And now, the conclusion.

Lunch at the Nevada National Security Site is a strange experience of its own. Our coach dropped us off at the Bistro, a second, smaller cafeteria located further into the site and thus more conveniently to many of the workers in the field. The chef of this small operation, who was equipped with quite a bit of personality, made an admirable effort to keep up with the rush of tour guests but we still had to wait for some time. This allowed the opportunity to take in the posters, one of which advised that cash would soon no longer be accepted... starting 2018. There was plentiful evidence that the workplace posters of the NNSS enjoy far longer lives than anyone anticipated.

Our guide took us to eat in a nearby conference room. One long wall of the room was covered in butcher paper and delineated into sections, with printed pages (apparently work orders) pinned up in the various columns. Kanban, originally a method of scheduling manufacturing operations, has found wide adoption in federal contracting. Whether this is attributable to its efficacy or to the needs of the defense industry's large contingent of Agile consultants is unclear.

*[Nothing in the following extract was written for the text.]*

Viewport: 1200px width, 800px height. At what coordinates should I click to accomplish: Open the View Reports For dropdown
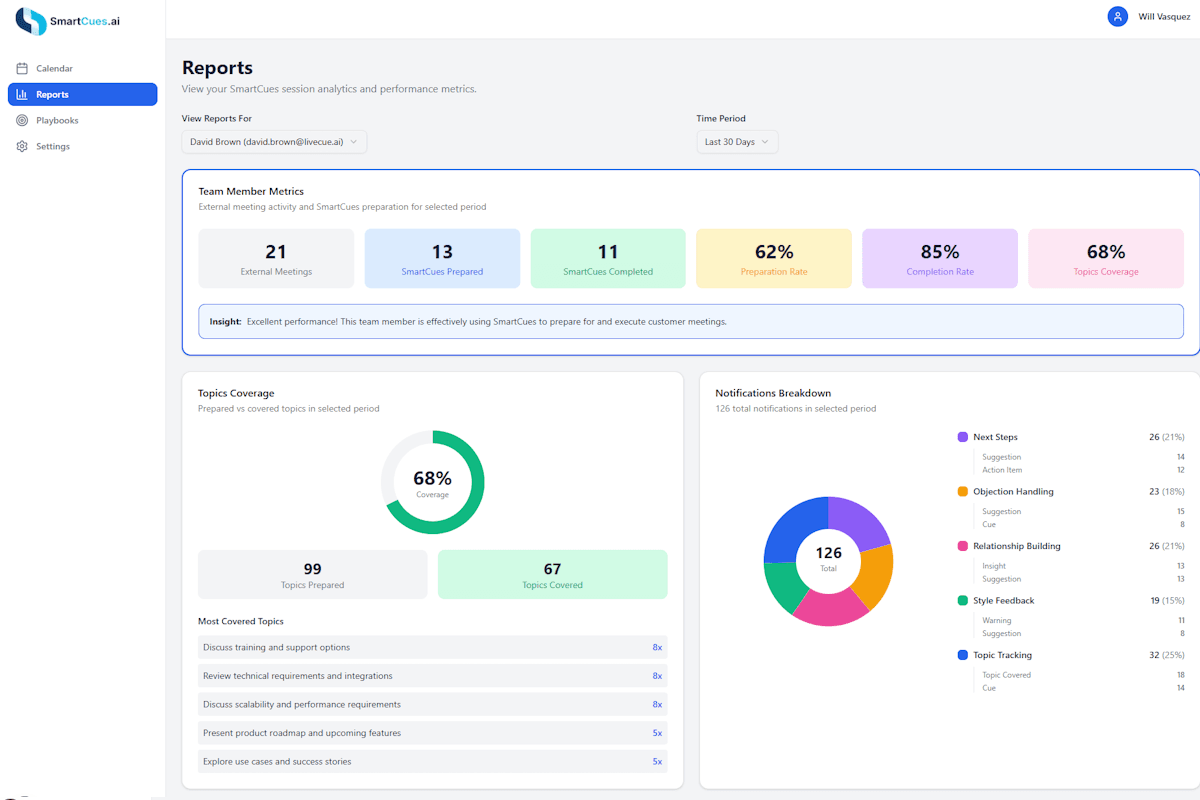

After lunch, we re-boarded our coach to head back out into the range. Along the way, our guide pointed out the yard where drilling equipment was stored, ready to be put back to use if the order ever came. There was a reprisal here of an interesting point our guide had mentioned previously: in his opinion, at least, the methods used to drill the large, straight boreholes used for the tests had been largely lost to history.

This is something of a recurring theme with nuclear weapons, and one of the more troubling challenges to stockpile stewardship. Some readers may be familiar with the widely reported case of FOGBANK. FOGBANK is a classified material used for a classified (although disclosed by a previous Undersecretary of Energy) purpose in several nuclear weapons. Originally manufactured in the '70s and '80s, FOGBANK had become more of a secret than ever intended by the time a need arose to produce more, in the '00s. Little documentation had been kept on the manufacturing process, the facility had been decommissioned, and few people involved in the '70s were still around. It took nearly a decade and over $100 million to reverse-engineer the process that the same organization had run successfully less than 50 years before.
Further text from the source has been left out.